O check-up cardíaco no Brasil vive um momento de transformação, impulsionado por tecnologias que permitem ampliar o acesso e a precisão da avaliação do coração, mesmo em regiões com menos infraestrutura. Exames tradicionais como eletrocardiograma, ecocardiograma e teste ergométrico continuam centrais, mas novas ferramentas estão sendo incorporadas ao rastreamento do risco cardiovascular.
Para o cardiologista Dr. Victor Duque Estrada Zeitune, essas inovações representam mais do que conveniência: “a telecardiologia pode tornar acessível a avaliação da função cardíaca em locais que historicamente carecem de especialistas, o que amplia muito o alcance da medicina preventiva”. Entre as soluções em destaque está a realização de ecocardiogramas remotamente por meio de streaming em tempo real, permitindo que especialistas examinem pacientes à distância.
Além disso, exames avançados como angiotomografia coronariana e a análise de biomarcadores emergentes, como lipoproteína(a), estão ganhando espaço por sua capacidade de revelar risco oculto, muitas vezes não detectado por métodos convencionais.
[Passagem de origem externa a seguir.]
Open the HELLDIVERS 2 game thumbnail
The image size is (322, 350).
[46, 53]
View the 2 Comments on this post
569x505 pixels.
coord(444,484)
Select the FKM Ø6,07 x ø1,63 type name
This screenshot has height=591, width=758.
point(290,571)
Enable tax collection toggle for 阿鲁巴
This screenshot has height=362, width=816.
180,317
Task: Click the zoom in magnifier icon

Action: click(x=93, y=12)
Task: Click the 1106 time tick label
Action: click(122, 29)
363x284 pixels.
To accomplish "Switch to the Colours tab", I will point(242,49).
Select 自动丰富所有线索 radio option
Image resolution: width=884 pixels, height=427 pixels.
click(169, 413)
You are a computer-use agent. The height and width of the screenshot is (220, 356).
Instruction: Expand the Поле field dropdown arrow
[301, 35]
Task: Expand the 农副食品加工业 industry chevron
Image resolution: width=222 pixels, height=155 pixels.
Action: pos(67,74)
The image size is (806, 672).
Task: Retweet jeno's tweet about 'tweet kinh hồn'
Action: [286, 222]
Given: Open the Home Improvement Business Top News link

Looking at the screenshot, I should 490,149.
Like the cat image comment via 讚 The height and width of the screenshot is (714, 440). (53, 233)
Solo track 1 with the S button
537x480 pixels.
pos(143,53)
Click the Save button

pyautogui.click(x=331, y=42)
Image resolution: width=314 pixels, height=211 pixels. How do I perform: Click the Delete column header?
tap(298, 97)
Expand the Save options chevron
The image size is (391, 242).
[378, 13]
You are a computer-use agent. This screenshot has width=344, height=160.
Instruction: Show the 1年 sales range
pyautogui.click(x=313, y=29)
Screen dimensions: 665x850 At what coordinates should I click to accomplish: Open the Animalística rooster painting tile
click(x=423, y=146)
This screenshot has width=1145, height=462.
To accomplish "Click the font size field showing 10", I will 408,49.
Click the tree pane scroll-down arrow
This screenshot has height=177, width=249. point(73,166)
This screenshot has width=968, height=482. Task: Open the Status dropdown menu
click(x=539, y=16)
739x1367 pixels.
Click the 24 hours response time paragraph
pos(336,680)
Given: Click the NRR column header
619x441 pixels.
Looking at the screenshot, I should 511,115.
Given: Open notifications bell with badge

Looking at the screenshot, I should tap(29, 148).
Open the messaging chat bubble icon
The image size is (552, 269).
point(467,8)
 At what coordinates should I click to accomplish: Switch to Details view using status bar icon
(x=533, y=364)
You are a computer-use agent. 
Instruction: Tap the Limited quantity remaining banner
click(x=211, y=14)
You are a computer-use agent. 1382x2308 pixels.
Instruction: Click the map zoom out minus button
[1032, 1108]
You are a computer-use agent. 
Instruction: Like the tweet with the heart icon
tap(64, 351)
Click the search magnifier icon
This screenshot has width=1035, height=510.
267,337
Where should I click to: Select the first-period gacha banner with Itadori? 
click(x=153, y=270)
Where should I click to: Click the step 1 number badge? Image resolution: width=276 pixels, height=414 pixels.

Essas abordagens contribuem para uma avaliação mais personalizada do risco, levando em conta fatores individuais como genética e histórico familiar.
O cardiologista aponta que a adoção dessas tecnologias pode trazer benefícios tanto para pacientes quanto para o sistema de saúde, ao permitir detecção precoce de riscos e reduzir a necessidade de internações emergenciais. No entanto, desafios como a necessidade de infraestrutura adequada, conectividade e ajustes regulatórios ainda precisam ser superados para que esses avanços se tornem rotina.